- [What you should do]
The records below are to be quoted in full; please keep every word exact.
[Start of section]
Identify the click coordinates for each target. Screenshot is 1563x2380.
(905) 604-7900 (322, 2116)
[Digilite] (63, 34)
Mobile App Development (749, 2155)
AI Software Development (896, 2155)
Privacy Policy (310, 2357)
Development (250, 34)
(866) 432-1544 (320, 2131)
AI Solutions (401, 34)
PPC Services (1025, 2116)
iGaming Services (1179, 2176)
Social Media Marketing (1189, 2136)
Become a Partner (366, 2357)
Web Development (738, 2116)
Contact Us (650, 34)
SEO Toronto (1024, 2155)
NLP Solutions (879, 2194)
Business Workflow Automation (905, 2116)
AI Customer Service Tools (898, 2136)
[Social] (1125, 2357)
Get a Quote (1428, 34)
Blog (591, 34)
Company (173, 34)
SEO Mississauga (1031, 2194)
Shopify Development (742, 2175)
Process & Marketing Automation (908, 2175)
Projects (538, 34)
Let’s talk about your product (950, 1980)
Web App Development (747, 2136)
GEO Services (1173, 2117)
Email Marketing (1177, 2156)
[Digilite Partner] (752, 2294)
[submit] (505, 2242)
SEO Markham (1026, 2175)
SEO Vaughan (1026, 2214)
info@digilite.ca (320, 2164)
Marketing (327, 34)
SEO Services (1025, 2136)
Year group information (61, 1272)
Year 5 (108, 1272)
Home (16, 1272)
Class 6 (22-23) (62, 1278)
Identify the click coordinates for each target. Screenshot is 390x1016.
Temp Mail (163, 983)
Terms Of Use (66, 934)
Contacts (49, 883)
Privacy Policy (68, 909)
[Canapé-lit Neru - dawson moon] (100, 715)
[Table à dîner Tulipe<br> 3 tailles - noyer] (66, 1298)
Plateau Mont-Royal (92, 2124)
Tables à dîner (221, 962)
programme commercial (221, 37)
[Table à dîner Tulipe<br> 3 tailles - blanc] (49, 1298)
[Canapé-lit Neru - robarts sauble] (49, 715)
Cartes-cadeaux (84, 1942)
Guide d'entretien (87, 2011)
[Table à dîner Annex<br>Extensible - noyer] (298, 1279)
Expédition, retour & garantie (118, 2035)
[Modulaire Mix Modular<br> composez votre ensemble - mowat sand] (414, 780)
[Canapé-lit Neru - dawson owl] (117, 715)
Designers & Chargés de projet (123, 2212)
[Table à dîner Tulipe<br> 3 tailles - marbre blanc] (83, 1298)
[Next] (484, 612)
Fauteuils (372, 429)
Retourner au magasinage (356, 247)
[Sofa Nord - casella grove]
[End of section]
- [Response box]
Identify the click coordinates for each target. Screenshot is 1563x2380.
(905) 604-7900 (322, 2116)
[Digilite] (63, 34)
Mobile App Development (749, 2155)
AI Software Development (896, 2155)
Privacy Policy (310, 2357)
Development (250, 34)
(866) 432-1544 (320, 2131)
AI Solutions (401, 34)
PPC Services (1025, 2116)
iGaming Services (1179, 2176)
Social Media Marketing (1189, 2136)
Become a Partner (366, 2357)
Web Development (738, 2116)
Contact Us (650, 34)
SEO Toronto (1024, 2155)
NLP Solutions (879, 2194)
Business Workflow Automation (905, 2116)
AI Customer Service Tools (898, 2136)
[Social] (1125, 2357)
Get a Quote (1428, 34)
Blog (591, 34)
Company (173, 34)
SEO Mississauga (1031, 2194)
Shopify Development (742, 2175)
Process & Marketing Automation (908, 2175)
Projects (538, 34)
Let’s talk about your product (950, 1980)
Web App Development (747, 2136)
GEO Services (1173, 2117)
Email Marketing (1177, 2156)
[Digilite Partner] (752, 2294)
[submit] (505, 2242)
SEO Markham (1026, 2175)
SEO Vaughan (1026, 2214)
info@digilite.ca (320, 2164)
Marketing (327, 34)
SEO Services (1025, 2136)
Year group information (61, 1272)
Year 5 (108, 1272)
Home (16, 1272)
Class 6 (22-23) (62, 1278)
Identify the click coordinates for each target. Screenshot is 390x1016.
Temp Mail (163, 983)
Terms Of Use (66, 934)
Contacts (49, 883)
Privacy Policy (68, 909)
[Canapé-lit Neru - dawson moon] (100, 715)
[Table à dîner Tulipe<br> 3 tailles - noyer] (66, 1298)
Plateau Mont-Royal (92, 2124)
Tables à dîner (221, 962)
programme commercial (221, 37)
[Table à dîner Tulipe<br> 3 tailles - blanc] (49, 1298)
[Canapé-lit Neru - robarts sauble] (49, 715)
Cartes-cadeaux (84, 1942)
Guide d'entretien (87, 2011)
[Table à dîner Annex<br>Extensible - noyer] (298, 1279)
Expédition, retour & garantie (118, 2035)
[Modulaire Mix Modular<br> composez votre ensemble - mowat sand] (414, 780)
[Canapé-lit Neru - dawson owl] (117, 715)
Designers & Chargés de projet (123, 2212)
[Table à dîner Tulipe<br> 3 tailles - marbre blanc] (83, 1298)
[Next] (484, 612)
Fauteuils (372, 429)
Retourner au magasinage (356, 247)
[Sofa Nord - casella grove]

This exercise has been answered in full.